EcoOasis: How to Chop and Drop in a Food Forest

EcoOasis is one of the best forest gardens in the world. They have excellent videos on YouTube that show their farming/gardening system. Be sure to check out their site if you’re into gardening.

“Chop and Drop management is an important part of any food forest or Agroforestry system. There are many benefits to planting a large number of leguminous plants in your system. One of the amazing things about this is you are growing your own fertilizer in place…then all you need to do is walk through your food forest…chop and then drop it right onto your plants and trees.

Leguminous trees, AKA nitrogen fixers, provide great fertilizer for your system and will actually fix nitrogen into the soil in the area where they are growing. They are also very fast growing so provide quick shade. This helps to keep weeds at bay and also encourages “later succession” plants and groundcovers to emerge. One of the main concepts in Food Forestry is to mimic a natural forest as much as possible but to also help speed up succession in these human planted systems. This encourages a more mature forest like system in a shorter period of time.

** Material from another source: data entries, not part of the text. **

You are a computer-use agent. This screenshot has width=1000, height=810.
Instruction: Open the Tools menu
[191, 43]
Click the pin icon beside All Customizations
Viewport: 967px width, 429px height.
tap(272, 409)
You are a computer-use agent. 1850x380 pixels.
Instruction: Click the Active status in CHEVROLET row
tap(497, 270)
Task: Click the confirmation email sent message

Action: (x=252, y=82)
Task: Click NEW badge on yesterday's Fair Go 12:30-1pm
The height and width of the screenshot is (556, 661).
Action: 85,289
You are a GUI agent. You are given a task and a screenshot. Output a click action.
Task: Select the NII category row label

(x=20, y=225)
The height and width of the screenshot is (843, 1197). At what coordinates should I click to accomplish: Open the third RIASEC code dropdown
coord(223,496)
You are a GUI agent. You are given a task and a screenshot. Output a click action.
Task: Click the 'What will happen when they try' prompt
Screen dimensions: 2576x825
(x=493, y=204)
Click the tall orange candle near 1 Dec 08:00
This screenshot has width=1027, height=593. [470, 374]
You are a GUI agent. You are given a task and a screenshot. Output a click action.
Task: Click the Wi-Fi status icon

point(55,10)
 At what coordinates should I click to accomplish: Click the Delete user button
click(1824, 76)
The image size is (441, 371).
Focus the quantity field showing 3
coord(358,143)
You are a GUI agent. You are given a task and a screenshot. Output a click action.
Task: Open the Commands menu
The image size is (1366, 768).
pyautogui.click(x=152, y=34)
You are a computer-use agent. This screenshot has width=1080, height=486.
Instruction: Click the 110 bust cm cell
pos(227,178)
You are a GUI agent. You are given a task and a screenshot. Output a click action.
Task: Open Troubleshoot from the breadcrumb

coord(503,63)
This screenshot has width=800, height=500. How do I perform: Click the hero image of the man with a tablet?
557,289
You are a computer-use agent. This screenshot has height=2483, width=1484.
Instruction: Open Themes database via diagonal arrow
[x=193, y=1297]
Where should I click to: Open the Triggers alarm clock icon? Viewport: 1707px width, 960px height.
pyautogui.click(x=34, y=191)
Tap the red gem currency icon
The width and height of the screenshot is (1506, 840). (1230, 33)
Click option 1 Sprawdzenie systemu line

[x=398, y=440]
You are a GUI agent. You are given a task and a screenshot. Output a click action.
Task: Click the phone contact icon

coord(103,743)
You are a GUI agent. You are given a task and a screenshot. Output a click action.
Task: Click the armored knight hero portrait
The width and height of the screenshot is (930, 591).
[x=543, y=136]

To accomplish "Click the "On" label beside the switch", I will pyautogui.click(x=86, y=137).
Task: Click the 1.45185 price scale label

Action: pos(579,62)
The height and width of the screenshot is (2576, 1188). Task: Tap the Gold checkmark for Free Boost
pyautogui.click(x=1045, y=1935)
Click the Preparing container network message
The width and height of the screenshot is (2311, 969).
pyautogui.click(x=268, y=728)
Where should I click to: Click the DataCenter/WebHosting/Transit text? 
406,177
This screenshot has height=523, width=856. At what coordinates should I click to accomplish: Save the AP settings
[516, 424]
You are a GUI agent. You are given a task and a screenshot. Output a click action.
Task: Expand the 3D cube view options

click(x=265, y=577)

The other basic function that is achieved in chop and drop is mulching of your trees. Mulching is integral for maximum tree health. It protects the root zone around the tree from the elements, which will quickly turn soil hard if it is left bare. It also creates a home space for microorganisms and other beneficial insects to live. The symbiotic relationship that is formed between the microbiology and our mulch creates nutrition for our trees and continues to build soil. Studies have actually shown that fruit trees that are mulched will often bear fruit in half the time as non mulched trees. There is a huge variety of leguminous trees and a little research will help you figure out what will work best in your area.”

Leguminous plants they’re using:
– flamingia macrophylla http://en.wikipedia.org/wiki/Flemingia_macrophylla
– leucaena leucocephala http://en.wikipedia.org/wiki/Leucaena_leucocephala
– calliandra http://en.wikipedia.org/wiki/Calliandra
– poro?

Their homemade compost contains: rice hulls, rice hull ash (biochar), shredded bamboo (they grow easy to shred multiplex bamboo http://en.wikipedia.org/wiki/Bambusa_multiplex), manure (cow, horse, chicken or goat manure), rock powder, then mix and inoculate with beneficial microorganisms (EM).

Source: Learn more about Eco Developments in Costa Rica.
YouTube
This is the system I would use next time if I make another forest garden. See the previous blog post about restoring degraded land with Transition Forest Gardens.

1 thought on “EcoOasis: How to Chop and Drop in a Food Forest”

  1. Note how he doesn’t just plant a nitrogen fixing plant here and there. Actually, the fruit trees are in a sea of nitrogen fixing plants that crowd out weeds, vines, slow erosion and, of course, build top quality soil. We’re in the process of doing this on our forest garden.